Category Archives: design

Storage and work space …

One of the things that’s super important in building a skoolie is to use your space wisely. We really worked to figure out our floor plan, and even that has changed as we’ve learned through trial, error, and working in the space we have.  One of the obvious changes is that we’ve eliminated the plan for the door between the galley and the bunks, and the other door and wall between the bunks and the ‘master’ bedroom area, which gives a more open, light- and air-filled space in the back.

Planning (and subflooring) around those pesky wheelwells …

But one of the things you just can’t change are those wheelwells. Well, I say that and I know there are people who cut them down, but I worry about bumps and the tires having enough travelspace, so that’s not an option for us, at least.

The wheelwell 2×3 ‘cage’ is all the way to the left, behind the bed platforms that I’m finishing in this picture.

The driver’s side wheelwell was nicely covered by the bunks, leaving about 14 inches of space for underbunk drawers, but the passenger side one was only partially covered by the fridge, so I had built a framework to provide a flat space over it.  It took a while to get a piece of plywood on there, so the curved space with 2×3’s making a cage was a sort of catch-all space for small items to go so they wouldn’t slide around, while bigger items (like our water-cooler or folding chairs) could sit atop the cage and be bungee-secured to the wall along the fridge. (Not surprisingly, I don’t have many pictures of this.)

With some 1/2″ plywood atop the cage, the now-platform sat just below the seat-rail, some 19″ below the window.  My plan was to put in drawers, and after some discussion, we settled on two big drawers, rather than three or four smaller ones.  But without the little wall between the bunks and ‘master’ bedroom, there was actually some work-space possible, instead of just space to tuck things in, or stand off to the side so someone could get by.  In order to use that space, I decided to put in a ‘hidden’ wing.

The view from the bunk across the way …

The drawers are about 31″ by 23″ and just about 7 3/4″ deep.  The top surface, with the wing closed, is about 33×24″, covering the space over the wheelwell, and bringing it up flush with the base of the window.

The aft-facing panel side.

While the main ‘dresser’ portion of this rests just over the platform and cage that surrounds the wheelwell, and the sides of the carcass are plywood (oak-faced in the aft-side), the raised panel side that faces aft runs all the way from the floor to the base of the windows, helping to hide the evidence of the wheelwell.

With the support out and a view of the pull-ring for the wing.

» RECORDED DATA:

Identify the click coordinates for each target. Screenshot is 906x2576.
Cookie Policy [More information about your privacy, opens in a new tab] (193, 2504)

--

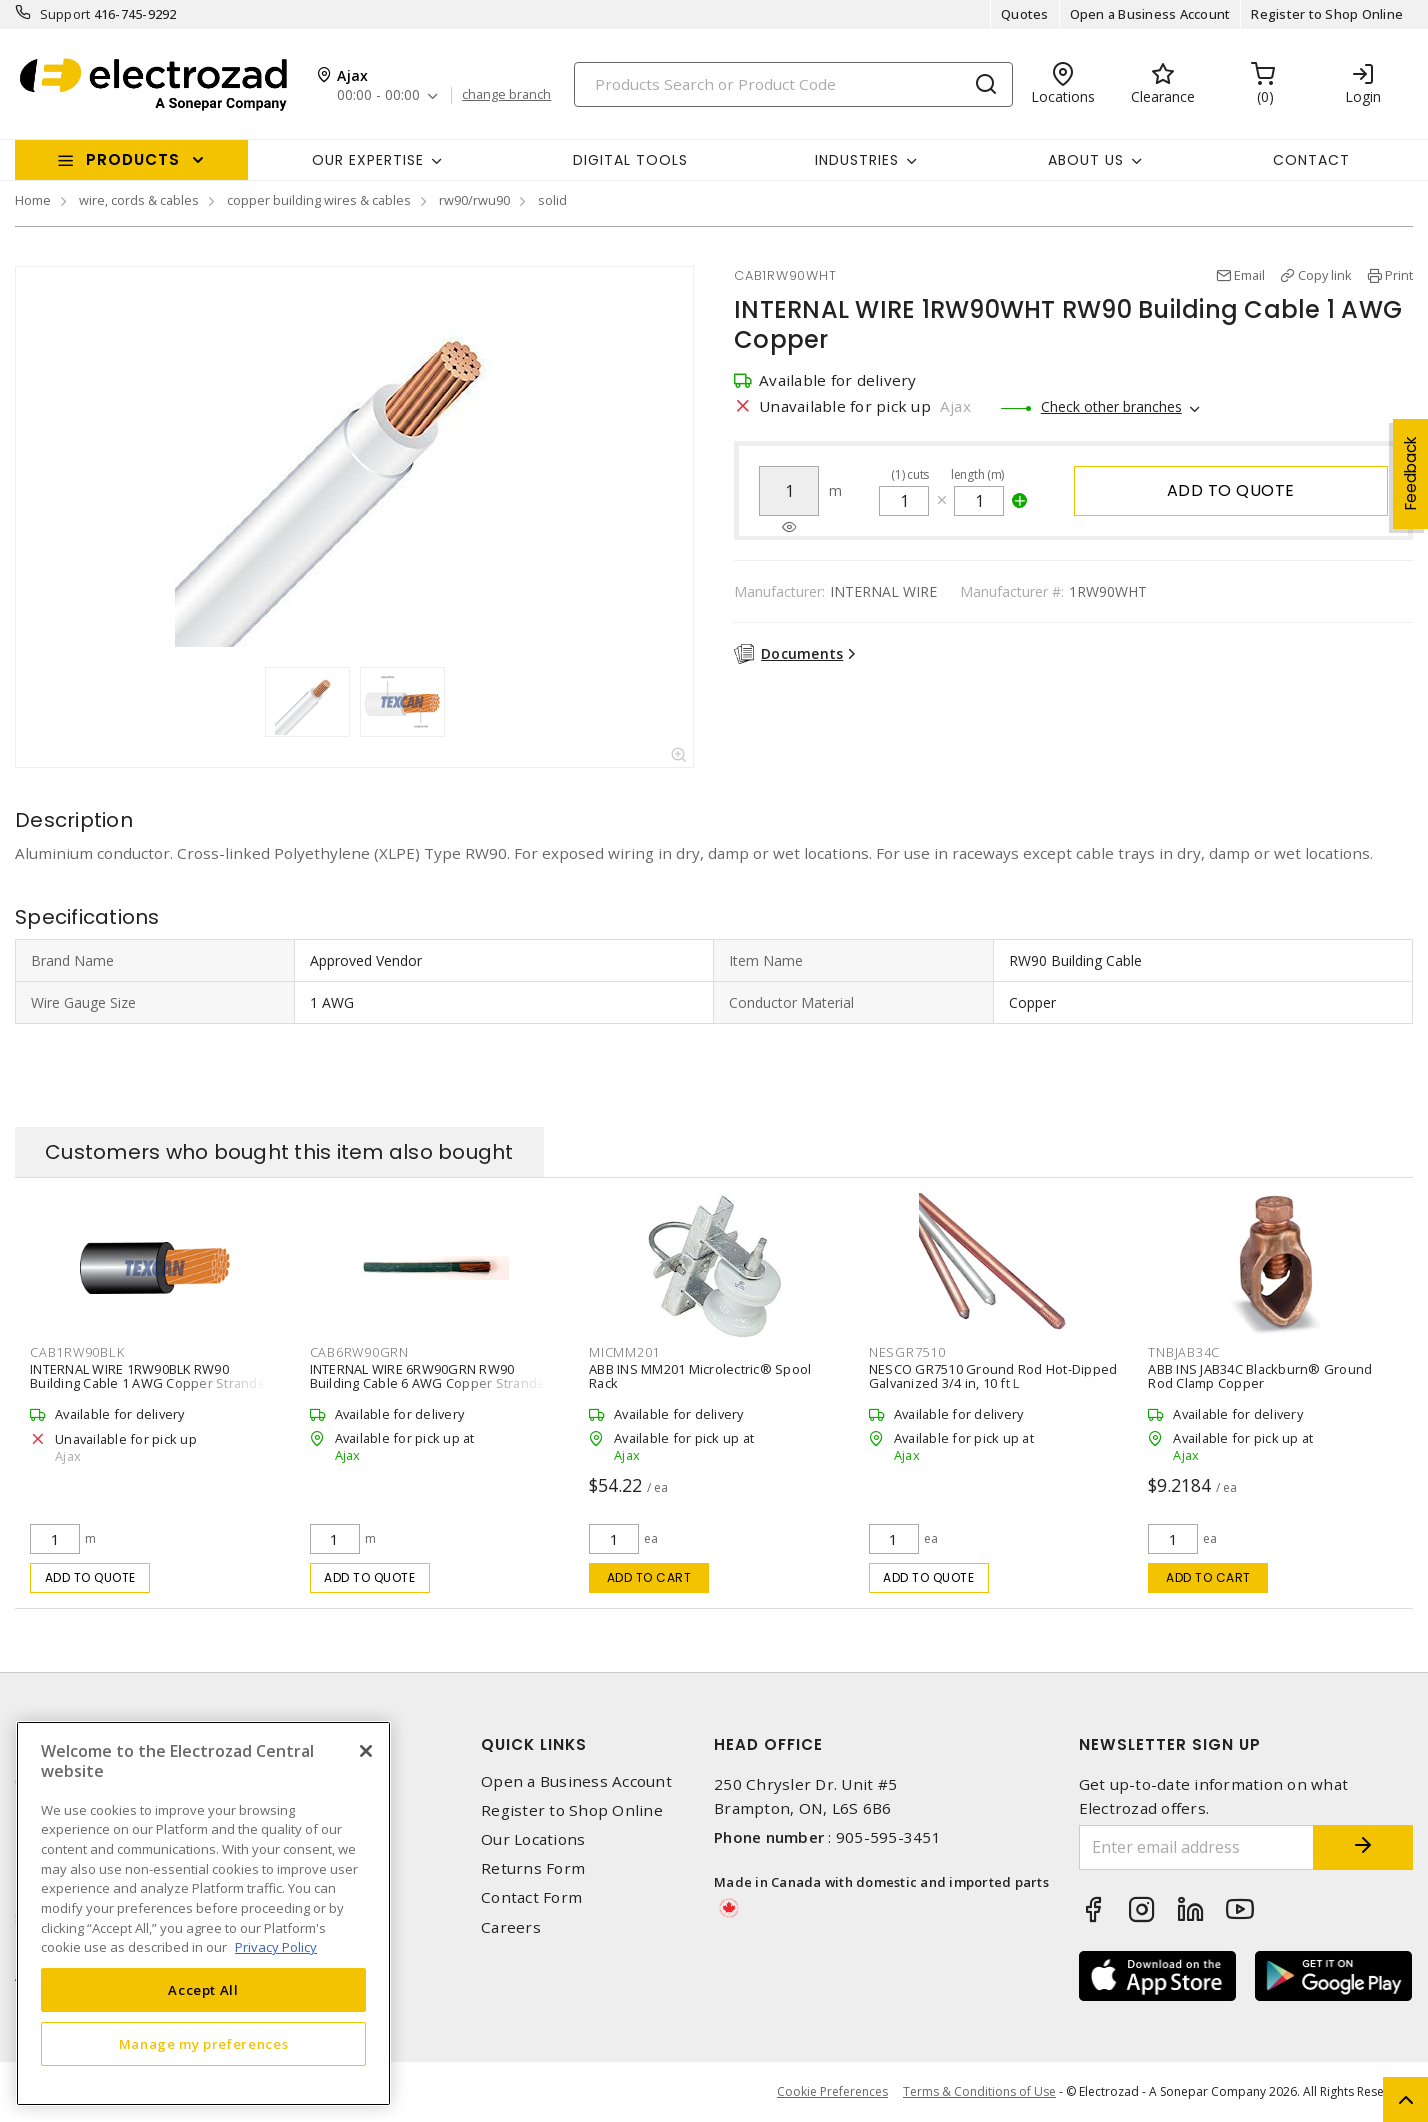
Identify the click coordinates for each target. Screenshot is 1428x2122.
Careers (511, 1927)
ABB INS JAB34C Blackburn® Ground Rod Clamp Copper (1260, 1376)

» SET EXERCISE: Translate this sentence from the skoolie storage post into Spanish: "My plan was to put in drawers, and after some discussion, we settled on two big drawers, rather than three or four smaller ones."

» WRITTEN ANSWER: Mi plan era poner cajones y, después de hablarlo un poco, nos decidimos por dos cajones grandes en lugar de tres o cuatro más pequeños.